#### Perintah A:
Tolong laporkan setiap baris data di bawah yang memuat kata "Locate", salin tiap baris itu secara utuh.

#### Teks yang diberikan:
####################

Tag Archives: detasemen II

Sepuluh Surat Rindu Umi Widarti Buat Bapak

Mba Umi Widarti yang aku hormati…

Aku sedang men-defrag notebook saat aku jumpai file catatan surat suratmu untuk Bapak Boediono, ayahandamu. Aku ingat surat surat ini engkau tulis pada Ramadhan 2010 lalu pada status terpisah di akun facebookmu.

Aku sangat terharu membacanya ketika itu dan memutuskan meng-copas-nya lalu menyimpannya baik baik di dokumenku. Lalu, aku membacanya kembali semalam, dan memutuskan untuk membuatnya menjadi tulisan utuh.

Aku tak mengeditnya, mbak. Tentu tidak, sebab ini karyamu. Aku hanya memperbaikinya; mengurangi huruf yang berlebih; menambahi huruf yang kurang; membetulkan spasi yang berlebih. Selebihnya adalah karya (surat surat rindu utuh) mba Umi pada ayahanda.

Salam

[]

Sepuluh Surat Rindu Umi Widarti Buat Bapak

(Buat Ayahanda, Bapak Boediono “Loentjoeng“) 

Oleh Umi Widarti

I.

Bapak…hari Kamis, 5 Agustus lalu aku berangkat ke Solo. Kali ini keberangkatanku ke kota gerilya semasa Bapak muda dulu untuk mewakili kehadiran Bapak di Detasemen II- Brigade XVII Tentara Pelajar Solo. Itu loh, Pak…Monumen Pak’de Mad—Komandan Bapak—akhirnya diresmikan di daerah Banjarsari. Kawan-kawan Bapak yang masih hidup tinggallah sedikit. Aku berangkat bersama sebagian putra putri kawan Bapak. Panglima TNI-RI yang meresmikan loh, Pak. Dan kawan-kawan Bapak terharu karena cita-cita mereka terwujud pada hari itu, Sabtu 7 Agustus 2010.

####################

Sebuah blok data

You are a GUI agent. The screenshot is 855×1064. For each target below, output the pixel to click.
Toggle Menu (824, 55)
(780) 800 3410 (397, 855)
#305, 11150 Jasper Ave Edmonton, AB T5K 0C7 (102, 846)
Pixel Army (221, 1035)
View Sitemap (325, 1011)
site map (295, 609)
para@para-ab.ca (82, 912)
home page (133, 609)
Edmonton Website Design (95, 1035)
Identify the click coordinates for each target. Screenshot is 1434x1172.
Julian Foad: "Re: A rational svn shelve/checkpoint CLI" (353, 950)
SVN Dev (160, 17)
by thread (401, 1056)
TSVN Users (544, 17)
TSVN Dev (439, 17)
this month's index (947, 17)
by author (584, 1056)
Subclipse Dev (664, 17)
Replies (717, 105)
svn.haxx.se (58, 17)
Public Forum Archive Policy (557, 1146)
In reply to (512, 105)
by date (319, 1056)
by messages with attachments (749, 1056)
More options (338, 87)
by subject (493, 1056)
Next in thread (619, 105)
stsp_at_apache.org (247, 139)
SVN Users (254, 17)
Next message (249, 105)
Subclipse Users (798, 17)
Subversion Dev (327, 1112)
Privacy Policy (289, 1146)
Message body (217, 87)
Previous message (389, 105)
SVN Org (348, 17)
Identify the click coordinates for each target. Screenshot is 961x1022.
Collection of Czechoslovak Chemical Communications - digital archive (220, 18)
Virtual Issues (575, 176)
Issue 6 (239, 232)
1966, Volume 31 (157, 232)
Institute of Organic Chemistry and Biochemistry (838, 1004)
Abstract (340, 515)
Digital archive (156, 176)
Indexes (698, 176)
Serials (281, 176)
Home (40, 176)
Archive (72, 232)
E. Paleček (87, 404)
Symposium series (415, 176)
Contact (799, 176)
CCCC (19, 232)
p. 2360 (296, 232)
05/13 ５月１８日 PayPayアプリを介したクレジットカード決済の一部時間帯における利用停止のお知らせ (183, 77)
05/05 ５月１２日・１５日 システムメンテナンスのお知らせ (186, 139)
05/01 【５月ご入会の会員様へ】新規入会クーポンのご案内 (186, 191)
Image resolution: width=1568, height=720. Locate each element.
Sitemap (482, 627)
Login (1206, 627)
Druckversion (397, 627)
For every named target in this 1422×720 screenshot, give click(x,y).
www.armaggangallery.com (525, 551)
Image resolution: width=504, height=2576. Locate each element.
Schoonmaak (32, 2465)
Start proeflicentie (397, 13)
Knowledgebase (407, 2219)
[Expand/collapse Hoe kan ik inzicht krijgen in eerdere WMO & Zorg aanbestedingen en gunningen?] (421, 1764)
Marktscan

####################

#### Perintah B:
Teruskan bagian berikutnya dari teks surat rindu Umi Widarti untuk Bapak di atas, mulai sesudah kalimat terakhirnya.

#### Jawaban akhir A:
Image resolution: width=1568, height=720. Locate each element.
Image resolution: width=504, height=2576. Locate each element.

#### Jawaban akhir B:
II.

Bapak…setelah usai Panglima TNI meresmikan Monumen Pak’de Mad, para wartawan mengelilingi Panglima TNI untuk mengabadikan momen itu. Aku duduk hanya dua meter dari penandatanganan prasasti. Tiba-tiba pandanganku terarah pada seorang tua berpakaian seragam coklat, beremblem DetSie II, dan bertopi baret biru. Seragamnya sama persis dengan yang dimiliki Bapak. Bapak renta itu nampak semangat mendekati kerumunan wartawan yang tak memberikan kesempatan beliau untuk memotret momen itu dengan camera saku yang nampak digiwing-giwing sejak tadi. Aku sangat antusias memperhatikan bapak renta itu. Aku zoom camera BB ini yang seadanya…kearahnya. Mencuri shoot tubuhnya dari samping. Dekat dengan aku duduk. Aku ikuti terus kemana bapak itu pergi. Perasaanku jadi rindu padamu, Bapak. Selama acara berlangsung, kangenku semakin bertambah pada Bapak. Kangen ketika memperhatikan hidung bapak itu yang mirip hidungmu, Bapak. Dan gayanya yang semangat.

III.

Iya, Pak…beliau dengan tubuhnya yang sudah agak membongkok itu berjalan kesana kemari dengan semangat. Aku mengikutinya terus sambil melempar senyum ke kawan-kawan Bapak lainnya. Juga ke para ibu yang menjadi kawan ibu kita semasa hidupnya mendampingi Bapak dulu. Aku hafal dengan wajah-wajah kawan Bapak yang tertinggal…sedikit di sini. Oh ya, Pak…aku meminta bapak itu dan dua bapak-bapak lain sebagai model di bawah Monumen Pak ‘de Mad. Aku menjajarkan para sepuh itu untuk menjadi kenanganku. Kan Bapak yang handsome sudah tak ada. Jadi mereka sajalah yang kujadikan hiasan di potret itu. Wah…mereka semangat dan senyum sumringah menyembul diantara keriput wajah mereka. Selesai memotret, aku—untuk menjaga unggah-ungguhso pasti memperkenalkan diri dong. Sambil memegang bahu bapak tua itu, yang hidungnya mirip Bapak, aku bilang, “Apa kabar Bapak…saya putri dari Bapak Boediono.” Aku sapa beliau sambil senyum.

IV.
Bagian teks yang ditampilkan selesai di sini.